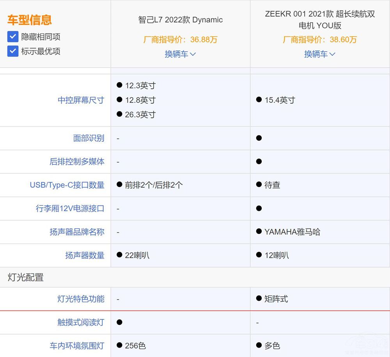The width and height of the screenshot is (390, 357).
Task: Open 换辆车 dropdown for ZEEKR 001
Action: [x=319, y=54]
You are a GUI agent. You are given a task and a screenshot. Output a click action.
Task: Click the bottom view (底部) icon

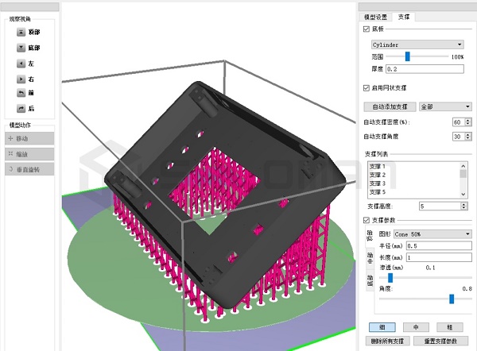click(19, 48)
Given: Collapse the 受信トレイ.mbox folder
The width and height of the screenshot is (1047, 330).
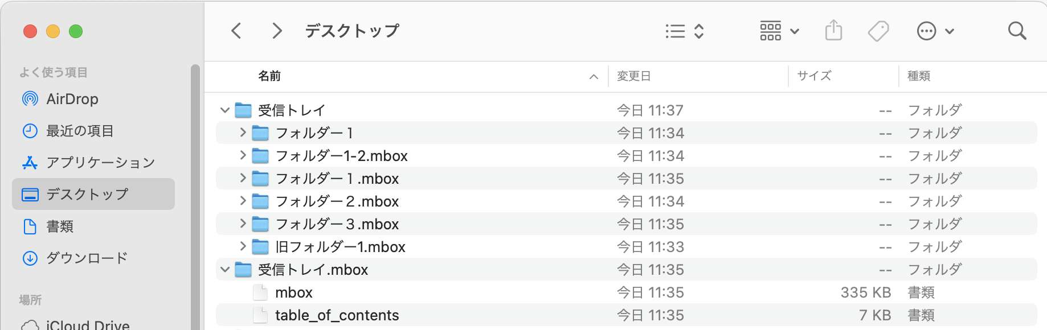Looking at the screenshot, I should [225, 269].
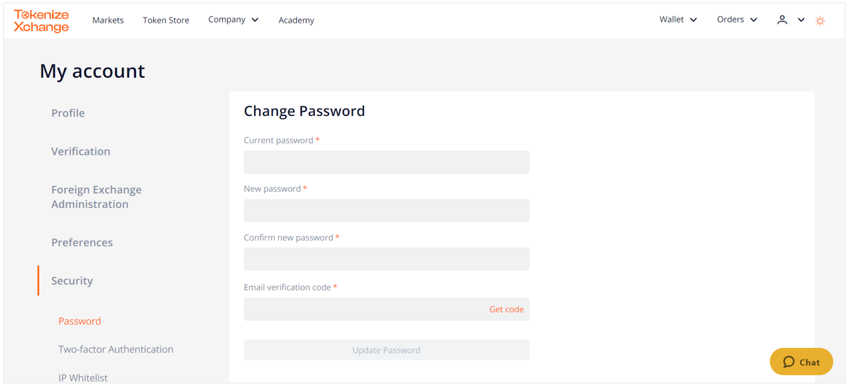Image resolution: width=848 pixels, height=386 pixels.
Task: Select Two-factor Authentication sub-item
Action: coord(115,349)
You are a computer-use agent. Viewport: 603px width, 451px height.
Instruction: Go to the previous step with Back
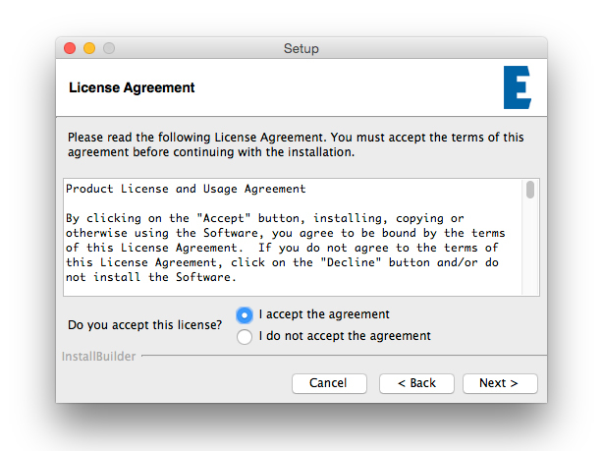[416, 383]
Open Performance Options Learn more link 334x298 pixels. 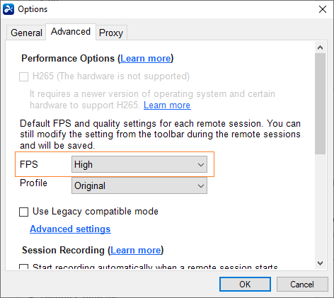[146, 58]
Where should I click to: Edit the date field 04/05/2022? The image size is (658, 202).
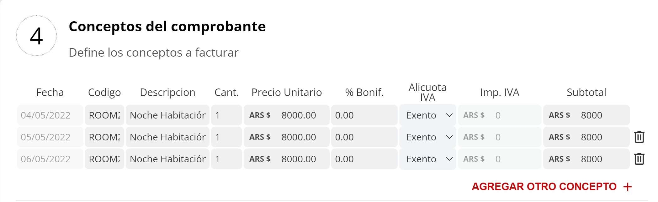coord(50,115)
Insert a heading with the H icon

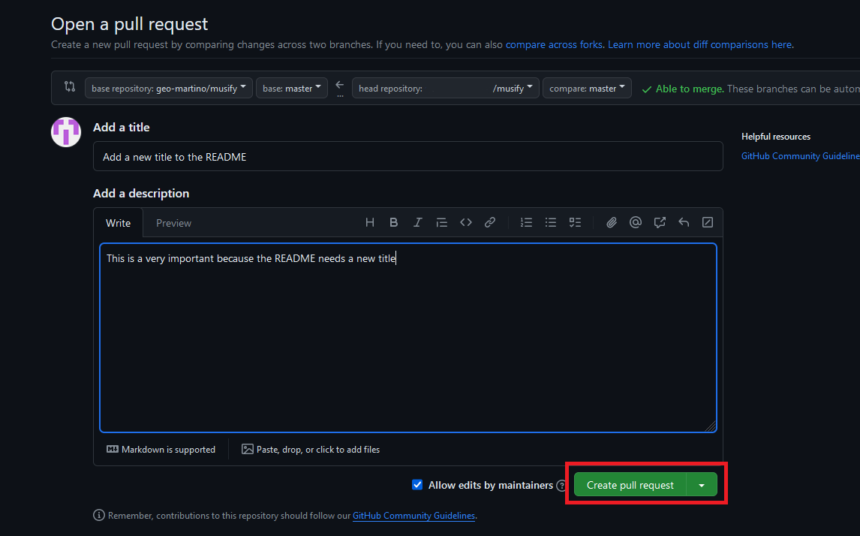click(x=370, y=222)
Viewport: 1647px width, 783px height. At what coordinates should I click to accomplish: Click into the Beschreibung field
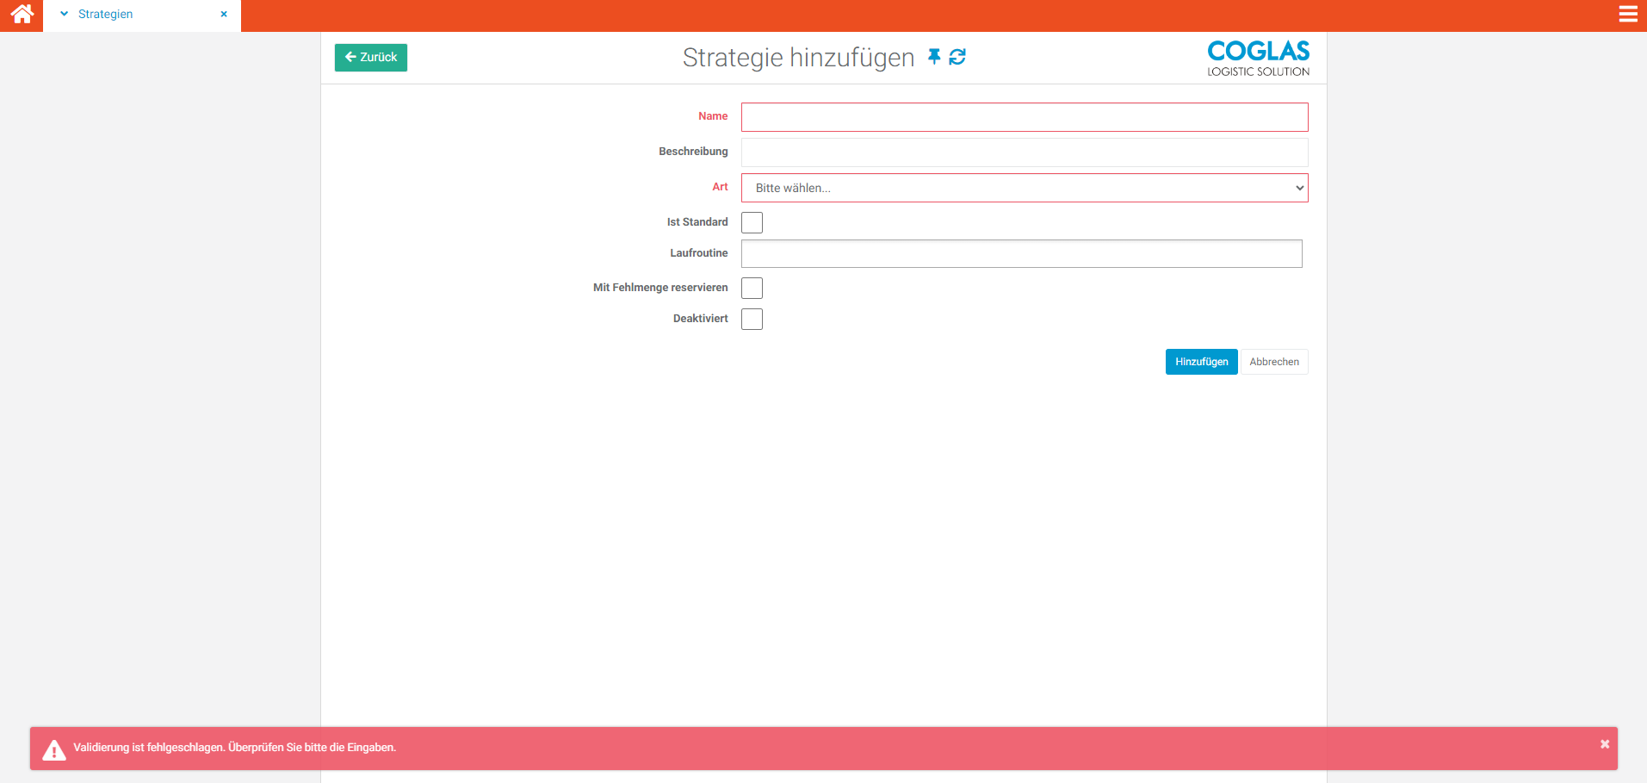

┄┄┄┄┄┄┄┄┄┄┄┄┄┄┄┄┄┄┄┄

● **INSTRUCTIONS FOR THE TASK**:
Please reproduce everything in the records from the line containing "You are a GUI" down to the line containing "Action: coord(115,349)", both of those lines included, and leave the pictures out.

● **ANSWER**:
You are a GUI agent. You are given a task and a screenshot. Output a click action.
Task: Click the bottom view (底部) icon

click(19, 48)
Given: Collapse the 受信トレイ.mbox folder
The width and height of the screenshot is (1047, 330).
Looking at the screenshot, I should [225, 269].
Image resolution: width=848 pixels, height=386 pixels.
Task: Select Two-factor Authentication sub-item
Action: coord(115,349)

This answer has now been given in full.